* **Written task**: Copy every one of the data entries below, keeping each line unchanged.

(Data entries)
========================================

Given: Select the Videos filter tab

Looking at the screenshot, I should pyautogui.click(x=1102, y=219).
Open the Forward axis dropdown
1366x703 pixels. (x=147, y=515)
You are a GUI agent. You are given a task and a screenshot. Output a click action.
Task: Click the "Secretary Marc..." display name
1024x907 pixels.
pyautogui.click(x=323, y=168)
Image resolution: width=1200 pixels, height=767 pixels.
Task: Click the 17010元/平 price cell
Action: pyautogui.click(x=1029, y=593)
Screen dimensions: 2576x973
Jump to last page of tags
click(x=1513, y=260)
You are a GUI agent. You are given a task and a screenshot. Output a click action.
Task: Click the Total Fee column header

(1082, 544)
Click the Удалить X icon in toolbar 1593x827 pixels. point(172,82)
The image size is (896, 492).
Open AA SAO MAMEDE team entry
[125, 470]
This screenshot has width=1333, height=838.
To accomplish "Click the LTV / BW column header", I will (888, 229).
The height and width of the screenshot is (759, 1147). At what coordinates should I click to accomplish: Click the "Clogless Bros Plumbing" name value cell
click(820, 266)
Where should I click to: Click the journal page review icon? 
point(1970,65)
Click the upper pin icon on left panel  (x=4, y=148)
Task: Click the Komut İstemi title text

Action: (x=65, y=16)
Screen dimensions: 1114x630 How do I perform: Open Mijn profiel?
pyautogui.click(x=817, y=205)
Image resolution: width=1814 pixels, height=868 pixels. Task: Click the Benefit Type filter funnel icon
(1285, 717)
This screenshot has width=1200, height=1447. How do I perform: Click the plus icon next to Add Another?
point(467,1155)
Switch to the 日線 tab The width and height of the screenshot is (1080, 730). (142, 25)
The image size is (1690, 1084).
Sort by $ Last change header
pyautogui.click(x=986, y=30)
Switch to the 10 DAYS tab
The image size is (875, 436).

========================================

* **Final answer**:
Given: Select the Videos filter tab

Looking at the screenshot, I should pyautogui.click(x=1102, y=219).
Open the Forward axis dropdown
1366x703 pixels. (x=147, y=515)
You are a GUI agent. You are given a task and a screenshot. Output a click action.
Task: Click the "Secretary Marc..." display name
1024x907 pixels.
pyautogui.click(x=323, y=168)
Image resolution: width=1200 pixels, height=767 pixels.
Task: Click the 17010元/平 price cell
Action: pyautogui.click(x=1029, y=593)
Screen dimensions: 2576x973
Jump to last page of tags
click(x=1513, y=260)
You are a GUI agent. You are given a task and a screenshot. Output a click action.
Task: Click the Total Fee column header

(1082, 544)
Click the Удалить X icon in toolbar 1593x827 pixels. point(172,82)
The image size is (896, 492).
Open AA SAO MAMEDE team entry
[125, 470]
This screenshot has width=1333, height=838.
To accomplish "Click the LTV / BW column header", I will (888, 229).
The height and width of the screenshot is (759, 1147). At what coordinates should I click to accomplish: Click the "Clogless Bros Plumbing" name value cell
click(820, 266)
Where should I click to: Click the journal page review icon? 
point(1970,65)
Click the upper pin icon on left panel  (x=4, y=148)
Task: Click the Komut İstemi title text

Action: (x=65, y=16)
Screen dimensions: 1114x630 How do I perform: Open Mijn profiel?
pyautogui.click(x=817, y=205)
Image resolution: width=1814 pixels, height=868 pixels. Task: Click the Benefit Type filter funnel icon
(1285, 717)
This screenshot has width=1200, height=1447. How do I perform: Click the plus icon next to Add Another?
point(467,1155)
Switch to the 日線 tab The width and height of the screenshot is (1080, 730). (142, 25)
The image size is (1690, 1084).
Sort by $ Last change header
pyautogui.click(x=986, y=30)
Switch to the 10 DAYS tab
The image size is (875, 436).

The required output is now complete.